Please write out the stretch of the records from the line containing "Screen dimensions: 517x395" through the line containing "Action: pos(251,19)", substituting "header line" for "title line" and keeping everything else unchanged. Leave the pictures out of your answer.

- **Extracted information**:
- - - -

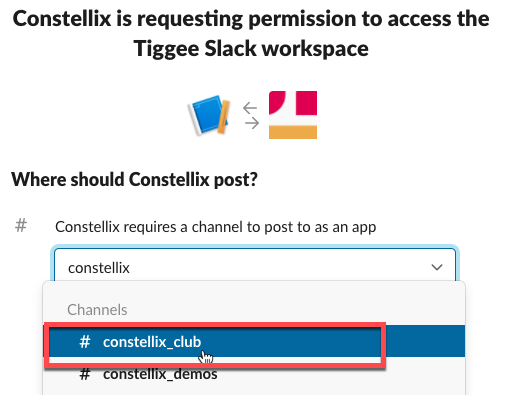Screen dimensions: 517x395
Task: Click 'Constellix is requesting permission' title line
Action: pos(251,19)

- - - -

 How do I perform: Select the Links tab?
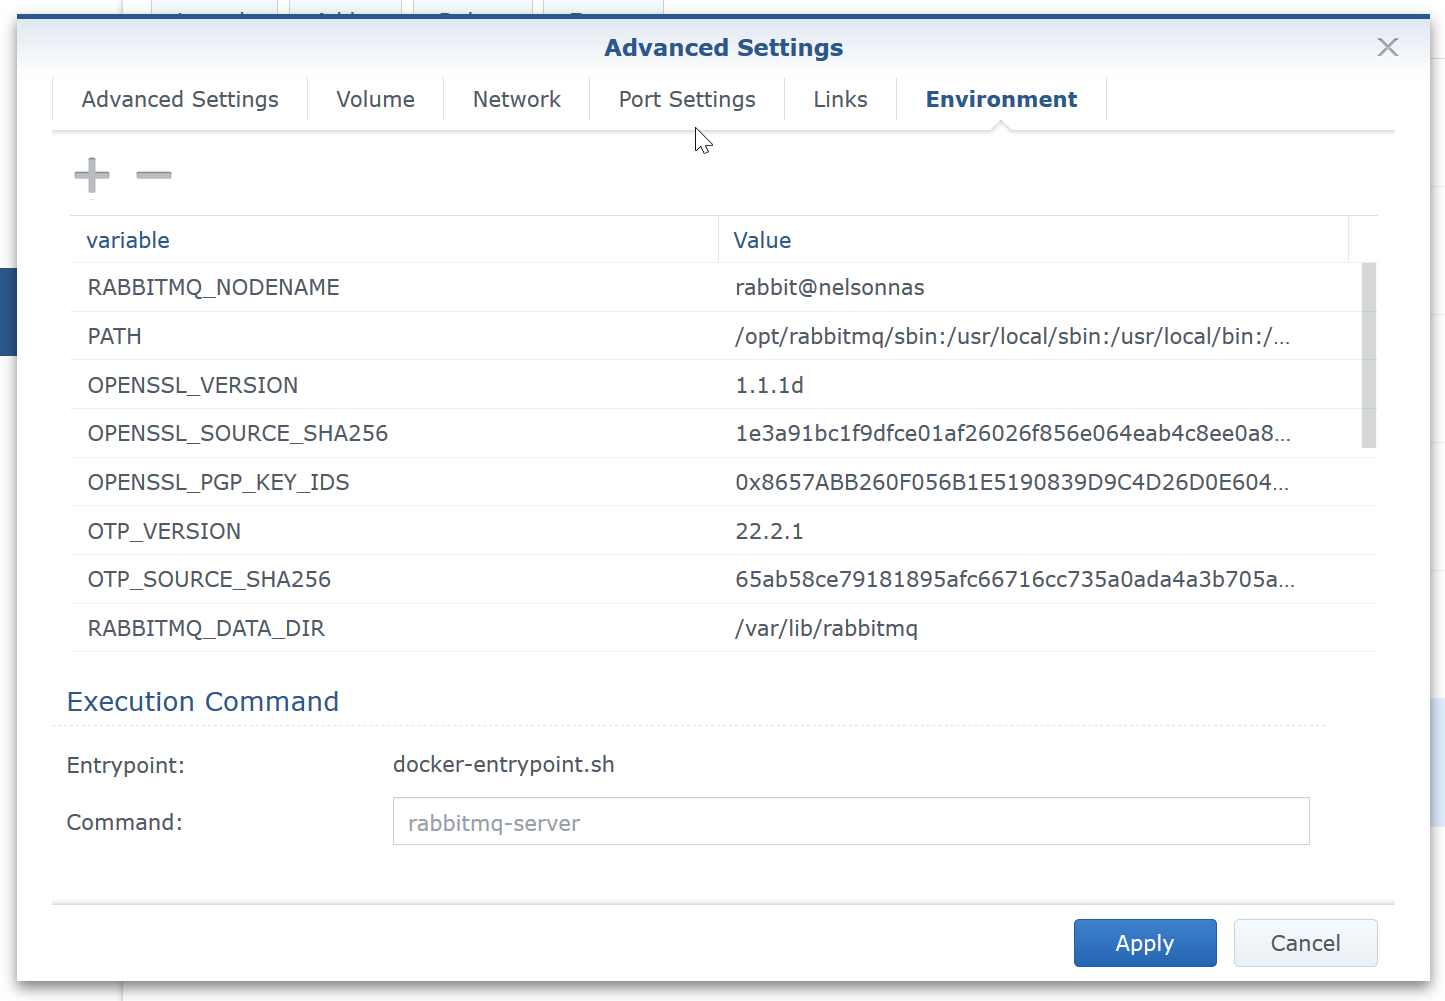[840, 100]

- - - -

- **Solved exercise**:
Screen dimensions: 517x395
Task: Click 'Constellix is requesting permission' header line
Action: pos(251,19)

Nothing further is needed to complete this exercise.